Na een funky uptemponummer met meteen al een onweerstaanbare groove en een ballad met veel echo op de elektrische gitaar, richt Vrolijk zich tot het publiek. Hij constateert met blijdschap dat een groot aantal bekenden in de zaal zit, een garantie voor mildheid en enthousiasme bij het publiek. Vrolijk beschikt over een ontwapenende charme, zegt dat hij helemaal geen prater is, maar stapt iedere keer weer manmoedig op de microfoon af. Zijn oproep om te dansen vindt weinig weerklank, maar dat ligt niet aan het New Morning Trio.

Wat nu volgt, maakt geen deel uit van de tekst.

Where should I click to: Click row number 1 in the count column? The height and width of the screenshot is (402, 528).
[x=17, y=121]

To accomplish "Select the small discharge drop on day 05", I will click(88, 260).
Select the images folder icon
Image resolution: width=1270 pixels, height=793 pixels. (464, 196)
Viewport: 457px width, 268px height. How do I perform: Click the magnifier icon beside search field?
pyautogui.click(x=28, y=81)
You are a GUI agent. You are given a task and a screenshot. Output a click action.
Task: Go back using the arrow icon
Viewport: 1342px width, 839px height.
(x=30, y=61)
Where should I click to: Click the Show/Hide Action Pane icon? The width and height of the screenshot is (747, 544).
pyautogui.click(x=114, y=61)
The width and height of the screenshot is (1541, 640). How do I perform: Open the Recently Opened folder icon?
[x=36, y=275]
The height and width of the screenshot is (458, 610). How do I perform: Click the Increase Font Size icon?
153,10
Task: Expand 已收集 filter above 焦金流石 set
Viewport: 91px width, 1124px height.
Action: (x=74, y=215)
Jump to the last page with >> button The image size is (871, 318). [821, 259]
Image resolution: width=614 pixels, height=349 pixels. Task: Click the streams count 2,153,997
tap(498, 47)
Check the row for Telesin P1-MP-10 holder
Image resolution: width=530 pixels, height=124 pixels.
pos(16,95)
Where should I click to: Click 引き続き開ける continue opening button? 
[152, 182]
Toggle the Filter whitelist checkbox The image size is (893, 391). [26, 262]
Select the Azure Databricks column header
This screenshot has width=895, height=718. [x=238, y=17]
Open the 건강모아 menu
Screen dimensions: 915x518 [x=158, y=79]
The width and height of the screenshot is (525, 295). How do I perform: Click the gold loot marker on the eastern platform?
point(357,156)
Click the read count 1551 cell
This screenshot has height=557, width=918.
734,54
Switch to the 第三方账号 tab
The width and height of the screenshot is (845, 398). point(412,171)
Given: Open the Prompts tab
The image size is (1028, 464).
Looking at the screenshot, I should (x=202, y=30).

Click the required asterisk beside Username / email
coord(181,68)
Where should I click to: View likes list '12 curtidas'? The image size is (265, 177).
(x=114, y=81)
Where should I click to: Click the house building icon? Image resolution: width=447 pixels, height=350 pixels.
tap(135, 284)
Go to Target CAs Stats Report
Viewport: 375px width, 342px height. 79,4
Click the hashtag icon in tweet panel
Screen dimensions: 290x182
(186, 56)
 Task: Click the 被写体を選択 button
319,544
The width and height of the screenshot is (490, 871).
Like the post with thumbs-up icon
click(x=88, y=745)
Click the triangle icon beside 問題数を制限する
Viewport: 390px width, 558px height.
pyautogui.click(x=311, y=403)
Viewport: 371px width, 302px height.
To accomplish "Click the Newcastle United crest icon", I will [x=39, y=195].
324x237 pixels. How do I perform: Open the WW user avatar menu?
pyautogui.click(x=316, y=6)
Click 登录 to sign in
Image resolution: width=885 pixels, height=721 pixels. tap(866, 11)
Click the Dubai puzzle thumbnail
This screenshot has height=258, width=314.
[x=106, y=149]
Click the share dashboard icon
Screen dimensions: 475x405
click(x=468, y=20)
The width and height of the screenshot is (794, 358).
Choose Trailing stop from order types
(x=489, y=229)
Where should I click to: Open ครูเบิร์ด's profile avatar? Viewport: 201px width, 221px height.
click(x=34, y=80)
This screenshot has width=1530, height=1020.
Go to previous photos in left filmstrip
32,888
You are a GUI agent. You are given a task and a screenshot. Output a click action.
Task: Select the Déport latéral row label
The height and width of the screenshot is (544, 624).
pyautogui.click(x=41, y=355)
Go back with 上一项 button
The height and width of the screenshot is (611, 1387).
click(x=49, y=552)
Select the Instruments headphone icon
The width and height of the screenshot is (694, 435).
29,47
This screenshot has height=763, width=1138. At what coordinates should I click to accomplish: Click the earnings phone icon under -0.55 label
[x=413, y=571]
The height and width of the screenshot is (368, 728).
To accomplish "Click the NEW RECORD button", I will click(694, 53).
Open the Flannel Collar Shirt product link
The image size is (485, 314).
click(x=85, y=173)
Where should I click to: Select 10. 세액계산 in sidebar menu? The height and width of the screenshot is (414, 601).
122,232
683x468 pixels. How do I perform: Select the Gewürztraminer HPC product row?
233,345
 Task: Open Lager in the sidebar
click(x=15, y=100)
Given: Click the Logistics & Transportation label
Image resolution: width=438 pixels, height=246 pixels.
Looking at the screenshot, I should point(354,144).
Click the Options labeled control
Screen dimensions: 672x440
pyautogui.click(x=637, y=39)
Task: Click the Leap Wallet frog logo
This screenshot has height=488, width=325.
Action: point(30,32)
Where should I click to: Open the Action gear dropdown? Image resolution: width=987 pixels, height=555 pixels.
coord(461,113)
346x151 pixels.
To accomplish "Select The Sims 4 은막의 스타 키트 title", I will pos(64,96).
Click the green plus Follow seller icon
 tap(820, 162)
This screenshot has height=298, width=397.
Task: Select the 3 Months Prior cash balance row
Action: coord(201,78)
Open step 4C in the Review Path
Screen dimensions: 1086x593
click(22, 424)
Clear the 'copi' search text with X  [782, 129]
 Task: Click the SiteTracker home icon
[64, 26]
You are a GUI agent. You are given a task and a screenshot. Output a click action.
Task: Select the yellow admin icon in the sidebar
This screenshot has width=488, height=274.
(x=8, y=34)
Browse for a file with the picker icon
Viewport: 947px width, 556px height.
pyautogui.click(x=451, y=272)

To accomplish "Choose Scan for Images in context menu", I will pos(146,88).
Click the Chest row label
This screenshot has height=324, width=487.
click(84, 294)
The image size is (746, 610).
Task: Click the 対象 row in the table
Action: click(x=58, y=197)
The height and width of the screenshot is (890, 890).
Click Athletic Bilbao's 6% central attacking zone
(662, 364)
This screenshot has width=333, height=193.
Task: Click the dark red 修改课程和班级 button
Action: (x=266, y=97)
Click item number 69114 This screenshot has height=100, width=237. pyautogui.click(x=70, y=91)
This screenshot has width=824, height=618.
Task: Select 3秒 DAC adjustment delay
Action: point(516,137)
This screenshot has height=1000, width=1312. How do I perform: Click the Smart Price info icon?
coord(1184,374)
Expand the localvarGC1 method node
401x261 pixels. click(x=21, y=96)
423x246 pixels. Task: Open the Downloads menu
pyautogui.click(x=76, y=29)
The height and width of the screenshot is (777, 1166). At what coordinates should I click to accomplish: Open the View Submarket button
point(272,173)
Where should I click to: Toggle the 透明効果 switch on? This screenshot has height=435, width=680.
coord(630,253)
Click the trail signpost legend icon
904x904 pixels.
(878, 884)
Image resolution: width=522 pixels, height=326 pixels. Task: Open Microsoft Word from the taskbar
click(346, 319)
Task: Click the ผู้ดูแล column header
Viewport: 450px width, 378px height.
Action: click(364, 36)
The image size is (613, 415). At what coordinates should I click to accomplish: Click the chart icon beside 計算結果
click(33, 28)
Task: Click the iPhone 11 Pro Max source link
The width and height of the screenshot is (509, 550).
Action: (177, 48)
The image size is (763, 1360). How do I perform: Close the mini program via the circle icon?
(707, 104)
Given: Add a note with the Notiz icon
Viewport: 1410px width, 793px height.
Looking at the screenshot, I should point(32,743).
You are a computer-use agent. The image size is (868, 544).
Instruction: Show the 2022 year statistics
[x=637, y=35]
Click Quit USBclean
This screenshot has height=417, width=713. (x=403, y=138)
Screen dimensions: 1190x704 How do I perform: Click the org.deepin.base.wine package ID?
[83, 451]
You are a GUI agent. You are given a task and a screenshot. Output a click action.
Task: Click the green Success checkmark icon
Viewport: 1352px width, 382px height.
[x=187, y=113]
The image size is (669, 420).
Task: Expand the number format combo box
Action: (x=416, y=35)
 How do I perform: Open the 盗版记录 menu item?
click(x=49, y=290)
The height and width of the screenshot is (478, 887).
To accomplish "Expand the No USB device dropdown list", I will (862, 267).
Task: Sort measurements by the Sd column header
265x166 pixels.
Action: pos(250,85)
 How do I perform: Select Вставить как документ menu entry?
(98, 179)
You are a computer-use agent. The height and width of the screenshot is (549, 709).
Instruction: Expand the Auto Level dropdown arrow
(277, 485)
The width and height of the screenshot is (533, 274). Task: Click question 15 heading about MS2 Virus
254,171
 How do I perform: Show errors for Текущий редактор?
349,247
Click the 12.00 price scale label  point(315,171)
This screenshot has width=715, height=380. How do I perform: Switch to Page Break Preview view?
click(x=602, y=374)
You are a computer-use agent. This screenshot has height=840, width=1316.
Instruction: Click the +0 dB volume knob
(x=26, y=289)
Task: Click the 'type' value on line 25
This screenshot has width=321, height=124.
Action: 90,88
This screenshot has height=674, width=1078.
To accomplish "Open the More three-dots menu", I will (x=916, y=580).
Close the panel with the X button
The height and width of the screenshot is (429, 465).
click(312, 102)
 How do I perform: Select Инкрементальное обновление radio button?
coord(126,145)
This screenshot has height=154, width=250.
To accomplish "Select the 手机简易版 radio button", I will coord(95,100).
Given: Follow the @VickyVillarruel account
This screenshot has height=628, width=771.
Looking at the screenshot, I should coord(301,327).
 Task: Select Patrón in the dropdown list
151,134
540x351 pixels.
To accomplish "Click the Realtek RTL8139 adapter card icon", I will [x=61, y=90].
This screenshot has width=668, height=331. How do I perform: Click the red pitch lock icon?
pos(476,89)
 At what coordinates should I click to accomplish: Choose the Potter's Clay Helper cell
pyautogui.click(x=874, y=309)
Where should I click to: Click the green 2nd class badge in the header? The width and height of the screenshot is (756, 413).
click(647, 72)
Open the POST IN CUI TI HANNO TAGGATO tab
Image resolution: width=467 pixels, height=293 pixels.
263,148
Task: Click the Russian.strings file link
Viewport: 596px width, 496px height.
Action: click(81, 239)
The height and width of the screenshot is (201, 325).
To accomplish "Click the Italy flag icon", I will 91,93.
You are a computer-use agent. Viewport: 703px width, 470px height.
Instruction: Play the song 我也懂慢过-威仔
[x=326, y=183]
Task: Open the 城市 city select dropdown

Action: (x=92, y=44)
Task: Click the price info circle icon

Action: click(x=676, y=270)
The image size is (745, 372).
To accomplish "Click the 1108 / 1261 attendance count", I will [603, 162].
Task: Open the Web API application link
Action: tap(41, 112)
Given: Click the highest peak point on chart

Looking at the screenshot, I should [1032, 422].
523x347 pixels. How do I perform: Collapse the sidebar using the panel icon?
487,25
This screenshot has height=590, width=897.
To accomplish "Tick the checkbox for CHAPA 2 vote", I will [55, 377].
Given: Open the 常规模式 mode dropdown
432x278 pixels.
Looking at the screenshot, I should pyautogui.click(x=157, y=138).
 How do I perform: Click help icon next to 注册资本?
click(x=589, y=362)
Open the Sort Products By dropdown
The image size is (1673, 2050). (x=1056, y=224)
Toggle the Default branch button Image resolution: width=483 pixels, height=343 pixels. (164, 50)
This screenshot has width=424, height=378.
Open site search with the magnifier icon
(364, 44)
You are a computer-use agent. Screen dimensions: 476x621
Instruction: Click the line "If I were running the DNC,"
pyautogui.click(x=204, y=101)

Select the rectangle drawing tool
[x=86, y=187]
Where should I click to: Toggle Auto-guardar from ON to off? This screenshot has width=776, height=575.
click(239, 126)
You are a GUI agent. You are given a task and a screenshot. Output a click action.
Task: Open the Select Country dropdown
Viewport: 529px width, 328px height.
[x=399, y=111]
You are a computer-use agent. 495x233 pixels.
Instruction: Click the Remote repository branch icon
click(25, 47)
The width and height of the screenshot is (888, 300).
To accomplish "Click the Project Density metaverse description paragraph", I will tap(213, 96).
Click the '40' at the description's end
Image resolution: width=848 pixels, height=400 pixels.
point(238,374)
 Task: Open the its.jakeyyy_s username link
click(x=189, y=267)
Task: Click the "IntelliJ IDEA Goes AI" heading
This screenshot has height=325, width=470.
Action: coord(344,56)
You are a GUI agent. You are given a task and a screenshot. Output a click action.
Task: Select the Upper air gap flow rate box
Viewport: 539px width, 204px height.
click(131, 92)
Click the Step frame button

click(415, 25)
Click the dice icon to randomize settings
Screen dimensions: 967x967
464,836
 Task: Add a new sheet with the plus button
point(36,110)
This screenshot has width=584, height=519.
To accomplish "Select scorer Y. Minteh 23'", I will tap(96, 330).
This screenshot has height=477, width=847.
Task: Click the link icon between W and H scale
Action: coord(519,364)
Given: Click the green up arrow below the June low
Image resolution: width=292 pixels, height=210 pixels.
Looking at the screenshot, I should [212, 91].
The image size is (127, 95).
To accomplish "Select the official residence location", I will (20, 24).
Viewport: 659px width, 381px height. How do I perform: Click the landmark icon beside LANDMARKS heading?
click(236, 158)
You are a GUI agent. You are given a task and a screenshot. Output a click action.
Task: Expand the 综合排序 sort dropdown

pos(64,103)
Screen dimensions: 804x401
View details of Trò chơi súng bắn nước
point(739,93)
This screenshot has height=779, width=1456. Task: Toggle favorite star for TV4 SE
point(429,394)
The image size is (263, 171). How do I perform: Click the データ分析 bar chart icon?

Blikvangers kent de band niet, of het moet Vrolijk zelf zijn, die met zijn lichaamstaal toont dat hij zich volledig inzet. Maar al lijkt hij dan stoïcijns, gitarist Noy krijgt wel degelijk alle attentie van de toeschouwers met zijn puntige spel, razendsnelle licks en sterke, superstrakke ritmiek. Zijn solo's verdwalen nooit, maar hebben richting, melodie en variatie. Pedalen zijn een logisch verlengstuk van zijn gitaar, hij beheerst ze volledig. Bassist Ephron is uiterst alert met zijn dringende spel. Hij hanteert op zijn elektrische basgitaar de klassieke pluktechniek, hier dus geen gekletter. Vrolijk is ondertussen bijzonder inventief met zijn breaks, roffels en accenten, hij heeft niet voor niets zo'n uitgebreide kit meegenomen, hij zal alle hoekjes gebruiken ook. Vrolijk toont souplesse waar het kan en kracht waar het moet. Dat het belang van de drummer en zijn band ver buiten de eigen kennissenkring reikt is wel duidelijk. Jazzfunk is nog springlevend.